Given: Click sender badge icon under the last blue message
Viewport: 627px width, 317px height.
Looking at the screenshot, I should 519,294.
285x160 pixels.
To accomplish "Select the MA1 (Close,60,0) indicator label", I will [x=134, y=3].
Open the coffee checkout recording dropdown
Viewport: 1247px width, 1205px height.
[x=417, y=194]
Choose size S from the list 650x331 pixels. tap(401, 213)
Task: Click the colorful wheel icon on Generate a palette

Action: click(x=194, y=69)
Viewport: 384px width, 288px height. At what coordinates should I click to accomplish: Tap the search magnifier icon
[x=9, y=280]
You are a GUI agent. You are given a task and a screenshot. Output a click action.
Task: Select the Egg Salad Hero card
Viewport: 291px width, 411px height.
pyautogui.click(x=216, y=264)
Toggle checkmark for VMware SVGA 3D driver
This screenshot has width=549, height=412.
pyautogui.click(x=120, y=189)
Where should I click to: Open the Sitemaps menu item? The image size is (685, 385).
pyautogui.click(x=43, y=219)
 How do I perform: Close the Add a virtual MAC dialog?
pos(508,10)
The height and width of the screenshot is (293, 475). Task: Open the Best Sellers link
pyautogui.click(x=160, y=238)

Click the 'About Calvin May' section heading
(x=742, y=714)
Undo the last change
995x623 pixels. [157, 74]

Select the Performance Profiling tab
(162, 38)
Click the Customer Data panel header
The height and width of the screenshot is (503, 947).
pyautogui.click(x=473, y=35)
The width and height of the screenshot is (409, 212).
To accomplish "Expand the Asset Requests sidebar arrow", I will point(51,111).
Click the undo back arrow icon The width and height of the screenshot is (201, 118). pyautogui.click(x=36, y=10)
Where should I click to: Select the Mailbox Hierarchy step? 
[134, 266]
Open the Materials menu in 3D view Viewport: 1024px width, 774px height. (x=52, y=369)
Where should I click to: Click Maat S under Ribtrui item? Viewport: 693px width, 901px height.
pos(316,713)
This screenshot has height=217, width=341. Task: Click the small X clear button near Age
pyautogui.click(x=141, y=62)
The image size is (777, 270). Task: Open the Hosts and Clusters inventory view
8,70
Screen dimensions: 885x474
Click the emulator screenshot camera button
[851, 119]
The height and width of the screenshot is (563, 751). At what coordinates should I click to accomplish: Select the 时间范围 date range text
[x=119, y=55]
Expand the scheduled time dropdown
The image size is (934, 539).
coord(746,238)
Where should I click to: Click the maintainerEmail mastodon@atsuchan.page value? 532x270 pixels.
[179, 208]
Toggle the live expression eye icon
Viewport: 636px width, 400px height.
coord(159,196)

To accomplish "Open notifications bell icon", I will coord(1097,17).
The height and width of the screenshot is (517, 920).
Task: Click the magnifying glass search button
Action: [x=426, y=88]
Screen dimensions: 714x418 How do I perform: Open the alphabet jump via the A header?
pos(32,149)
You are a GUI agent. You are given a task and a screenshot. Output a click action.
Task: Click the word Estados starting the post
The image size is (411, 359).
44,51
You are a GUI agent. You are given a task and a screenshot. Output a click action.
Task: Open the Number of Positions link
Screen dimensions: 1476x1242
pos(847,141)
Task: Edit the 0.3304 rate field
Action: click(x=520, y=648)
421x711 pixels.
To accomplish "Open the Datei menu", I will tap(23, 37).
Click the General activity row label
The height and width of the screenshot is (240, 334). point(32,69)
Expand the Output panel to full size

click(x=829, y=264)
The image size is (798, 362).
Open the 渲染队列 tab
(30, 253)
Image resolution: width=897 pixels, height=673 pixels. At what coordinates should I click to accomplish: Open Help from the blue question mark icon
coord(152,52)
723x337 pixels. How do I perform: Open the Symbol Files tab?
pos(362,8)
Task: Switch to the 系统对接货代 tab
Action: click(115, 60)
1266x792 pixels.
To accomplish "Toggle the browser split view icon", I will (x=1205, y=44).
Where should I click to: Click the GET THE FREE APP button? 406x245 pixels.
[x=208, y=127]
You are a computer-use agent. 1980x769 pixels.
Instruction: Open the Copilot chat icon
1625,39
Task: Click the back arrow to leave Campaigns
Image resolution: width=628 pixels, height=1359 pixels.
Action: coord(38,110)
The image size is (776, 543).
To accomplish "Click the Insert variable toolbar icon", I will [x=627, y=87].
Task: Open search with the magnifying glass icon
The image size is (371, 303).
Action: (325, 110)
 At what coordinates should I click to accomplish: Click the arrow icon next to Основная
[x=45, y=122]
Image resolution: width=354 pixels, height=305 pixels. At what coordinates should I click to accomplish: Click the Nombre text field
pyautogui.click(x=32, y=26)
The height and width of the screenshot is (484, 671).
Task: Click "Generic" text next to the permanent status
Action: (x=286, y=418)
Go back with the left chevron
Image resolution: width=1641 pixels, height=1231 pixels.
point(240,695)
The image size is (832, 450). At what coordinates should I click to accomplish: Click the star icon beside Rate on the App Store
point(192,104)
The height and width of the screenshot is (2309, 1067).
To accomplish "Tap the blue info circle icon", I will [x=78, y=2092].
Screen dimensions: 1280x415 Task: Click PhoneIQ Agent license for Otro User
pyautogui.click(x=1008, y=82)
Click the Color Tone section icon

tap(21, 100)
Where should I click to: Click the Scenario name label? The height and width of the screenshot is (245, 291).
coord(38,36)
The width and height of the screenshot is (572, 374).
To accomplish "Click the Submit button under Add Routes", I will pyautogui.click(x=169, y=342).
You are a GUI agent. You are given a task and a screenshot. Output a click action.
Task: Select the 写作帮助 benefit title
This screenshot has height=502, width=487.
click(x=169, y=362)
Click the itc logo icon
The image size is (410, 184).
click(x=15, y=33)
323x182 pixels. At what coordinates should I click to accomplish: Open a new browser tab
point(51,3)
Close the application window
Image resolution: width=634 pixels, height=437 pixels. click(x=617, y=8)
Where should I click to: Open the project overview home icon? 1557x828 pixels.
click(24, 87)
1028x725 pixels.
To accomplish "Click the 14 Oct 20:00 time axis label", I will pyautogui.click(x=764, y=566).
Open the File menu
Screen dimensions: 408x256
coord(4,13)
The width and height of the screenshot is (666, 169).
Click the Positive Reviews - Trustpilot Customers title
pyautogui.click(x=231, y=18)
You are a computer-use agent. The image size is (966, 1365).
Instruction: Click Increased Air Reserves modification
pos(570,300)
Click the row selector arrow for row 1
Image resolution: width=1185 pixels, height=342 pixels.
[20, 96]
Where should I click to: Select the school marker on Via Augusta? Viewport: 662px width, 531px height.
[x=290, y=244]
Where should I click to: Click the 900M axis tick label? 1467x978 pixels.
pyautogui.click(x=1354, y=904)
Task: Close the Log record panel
------------------------------------------------------------
Render every line of the items above as a Markdown table with columns "No." and "Line", numbering the rows and omitting blank lines.

| No. | Line |
|---|---|
| 1 | Given: Click sender badge icon under the last blue message |
| 2 | Viewport: 627px width, 317px height. |
| 3 | Looking at the screenshot, I should 519,294. |
| 4 | 285x160 pixels. |
| 5 | To accomplish "Select the MA1 (Close,60,0) indicator label", I will [x=134, y=3]. |
| 6 | Open the coffee checkout recording dropdown |
| 7 | Viewport: 1247px width, 1205px height. |
| 8 | [x=417, y=194] |
| 9 | Choose size S from the list 650x331 pixels. tap(401, 213) |
| 10 | Task: Click the colorful wheel icon on Generate a palette |
| 11 | Action: click(x=194, y=69) |
| 12 | Viewport: 384px width, 288px height. At what coordinates should I click to accomplish: Tap the search magnifier icon |
| 13 | [x=9, y=280] |
| 14 | You are a GUI agent. You are given a task and a screenshot. Output a click action. |
| 15 | Task: Select the Egg Salad Hero card |
| 16 | Viewport: 291px width, 411px height. |
| 17 | pyautogui.click(x=216, y=264) |
| 18 | Toggle checkmark for VMware SVGA 3D driver |
| 19 | This screenshot has width=549, height=412. |
| 20 | pyautogui.click(x=120, y=189) |
| 21 | Where should I click to: Open the Sitemaps menu item? The image size is (685, 385). |
| 22 | pyautogui.click(x=43, y=219) |
| 23 |  How do I perform: Close the Add a virtual MAC dialog? |
| 24 | pos(508,10) |
| 25 | The height and width of the screenshot is (293, 475). Task: Open the Best Sellers link |
| 26 | pyautogui.click(x=160, y=238) |
| 27 | Click the 'About Calvin May' section heading |
| 28 | (x=742, y=714) |
| 29 | Undo the last change |
| 30 | 995x623 pixels. [157, 74] |
| 31 | Select the Performance Profiling tab |
| 32 | (162, 38) |
| 33 | Click the Customer Data panel header |
| 34 | The height and width of the screenshot is (503, 947). |
| 35 | pyautogui.click(x=473, y=35) |
| 36 | The width and height of the screenshot is (409, 212). |
| 37 | To accomplish "Expand the Asset Requests sidebar arrow", I will point(51,111). |
| 38 | Click the undo back arrow icon The width and height of the screenshot is (201, 118). pyautogui.click(x=36, y=10) |
| 39 | Where should I click to: Select the Mailbox Hierarchy step?  |
| 40 | [134, 266] |
| 41 | Open the Materials menu in 3D view Viewport: 1024px width, 774px height. (x=52, y=369) |
| 42 | Where should I click to: Click Maat S under Ribtrui item? Viewport: 693px width, 901px height. |
| 43 | pos(316,713) |
| 44 | This screenshot has height=217, width=341. Task: Click the small X clear button near Age |
| 45 | pyautogui.click(x=141, y=62) |
| 46 | The image size is (777, 270). Task: Open the Hosts and Clusters inventory view |
| 47 | 8,70 |
| 48 | Screen dimensions: 885x474 |
| 49 | Click the emulator screenshot camera button |
| 50 | [851, 119] |
| 51 | The height and width of the screenshot is (563, 751). At what coordinates should I click to accomplish: Select the 时间范围 date range text |
| 52 | [x=119, y=55] |
| 53 | Expand the scheduled time dropdown |
| 54 | The image size is (934, 539). |
| 55 | coord(746,238) |
| 56 | Where should I click to: Click the maintainerEmail mastodon@atsuchan.page value? 532x270 pixels. |
| 57 | [179, 208] |
| 58 | Toggle the live expression eye icon |
| 59 | Viewport: 636px width, 400px height. |
| 60 | coord(159,196) |
| 61 | To accomplish "Open notifications bell icon", I will coord(1097,17). |
| 62 | The height and width of the screenshot is (517, 920). |
| 63 | Task: Click the magnifying glass search button |
| 64 | Action: [x=426, y=88] |
| 65 | Screen dimensions: 714x418 How do I perform: Open the alphabet jump via the A header? |
| 66 | pos(32,149) |
| 67 | You are a GUI agent. You are given a task and a screenshot. Output a click action. |
| 68 | Task: Click the word Estados starting the post |
| 69 | The image size is (411, 359). |
| 70 | 44,51 |
| 71 | You are a GUI agent. You are given a task and a screenshot. Output a click action. |
| 72 | Task: Open the Number of Positions link |
| 73 | Screen dimensions: 1476x1242 |
| 74 | pos(847,141) |
| 75 | Task: Edit the 0.3304 rate field |
| 76 | Action: click(x=520, y=648) |
| 77 | 421x711 pixels. |
| 78 | To accomplish "Open the Datei menu", I will tap(23, 37). |
| 79 | Click the General activity row label |
| 80 | The height and width of the screenshot is (240, 334). point(32,69) |
| 81 | Expand the Output panel to full size |
| 82 | click(x=829, y=264) |
| 83 | The image size is (798, 362). |
| 84 | Open the 渲染队列 tab |
| 85 | (30, 253) |
| 86 | Image resolution: width=897 pixels, height=673 pixels. At what coordinates should I click to accomplish: Open Help from the blue question mark icon |
| 87 | coord(152,52) |
| 88 | 723x337 pixels. How do I perform: Open the Symbol Files tab? |
| 89 | pos(362,8) |
| 90 | Task: Switch to the 系统对接货代 tab |
| 91 | Action: click(115, 60) |
| 92 | 1266x792 pixels. |
| 93 | To accomplish "Toggle the browser split view icon", I will (x=1205, y=44). |
| 94 | Where should I click to: Click the GET THE FREE APP button? 406x245 pixels. |
| 95 | [x=208, y=127] |
| 96 | You are a computer-use agent. 1980x769 pixels. |
| 97 | Instruction: Open the Copilot chat icon |
| 98 | 1625,39 |
| 99 | Task: Click the back arrow to leave Campaigns |
| 100 | Image resolution: width=628 pixels, height=1359 pixels. |
| 101 | Action: coord(38,110) |
| 102 | The image size is (776, 543). |
| 103 | To accomplish "Click the Insert variable toolbar icon", I will [x=627, y=87]. |
| 104 | Task: Open search with the magnifying glass icon |
| 105 | The image size is (371, 303). |
| 106 | Action: (325, 110) |
| 107 |  At what coordinates should I click to accomplish: Click the arrow icon next to Основная |
| 108 | [x=45, y=122] |
| 109 | Image resolution: width=354 pixels, height=305 pixels. At what coordinates should I click to accomplish: Click the Nombre text field |
| 110 | pyautogui.click(x=32, y=26) |
| 111 | The height and width of the screenshot is (484, 671). |
| 112 | Task: Click "Generic" text next to the permanent status |
| 113 | Action: (x=286, y=418) |
| 114 | Go back with the left chevron |
| 115 | Image resolution: width=1641 pixels, height=1231 pixels. |
| 116 | point(240,695) |
| 117 | The image size is (832, 450). At what coordinates should I click to accomplish: Click the star icon beside Rate on the App Store |
| 118 | point(192,104) |
| 119 | The height and width of the screenshot is (2309, 1067). |
| 120 | To accomplish "Tap the blue info circle icon", I will [x=78, y=2092]. |
| 121 | Screen dimensions: 1280x415 Task: Click PhoneIQ Agent license for Otro User |
| 122 | pyautogui.click(x=1008, y=82) |
| 123 | Click the Color Tone section icon |
| 124 | tap(21, 100) |
| 125 | Where should I click to: Click the Scenario name label? The height and width of the screenshot is (245, 291). |
| 126 | coord(38,36) |
| 127 | The width and height of the screenshot is (572, 374). |
| 128 | To accomplish "Click the Submit button under Add Routes", I will pyautogui.click(x=169, y=342). |
| 129 | You are a GUI agent. You are given a task and a screenshot. Output a click action. |
| 130 | Task: Select the 写作帮助 benefit title |
| 131 | This screenshot has height=502, width=487. |
| 132 | click(x=169, y=362) |
| 133 | Click the itc logo icon |
| 134 | The image size is (410, 184). |
| 135 | click(x=15, y=33) |
| 136 | 323x182 pixels. At what coordinates should I click to accomplish: Open a new browser tab |
| 137 | point(51,3) |
| 138 | Close the application window |
| 139 | Image resolution: width=634 pixels, height=437 pixels. click(x=617, y=8) |
| 140 | Where should I click to: Open the project overview home icon? 1557x828 pixels. |
| 141 | click(24, 87) |
| 142 | 1028x725 pixels. |
| 143 | To accomplish "Click the 14 Oct 20:00 time axis label", I will pyautogui.click(x=764, y=566). |
| 144 | Open the File menu |
| 145 | Screen dimensions: 408x256 |
| 146 | coord(4,13) |
| 147 | The width and height of the screenshot is (666, 169). |
| 148 | Click the Positive Reviews - Trustpilot Customers title |
| 149 | pyautogui.click(x=231, y=18) |
| 150 | You are a computer-use agent. The image size is (966, 1365). |
| 151 | Instruction: Click Increased Air Reserves modification |
| 152 | pos(570,300) |
| 153 | Click the row selector arrow for row 1 |
| 154 | Image resolution: width=1185 pixels, height=342 pixels. |
| 155 | [20, 96] |
| 156 | Where should I click to: Select the school marker on Via Augusta? Viewport: 662px width, 531px height. |
| 157 | [x=290, y=244] |
| 158 | Where should I click to: Click the 900M axis tick label? 1467x978 pixels. |
| 159 | pyautogui.click(x=1354, y=904) |
| 160 | Task: Close the Log record panel |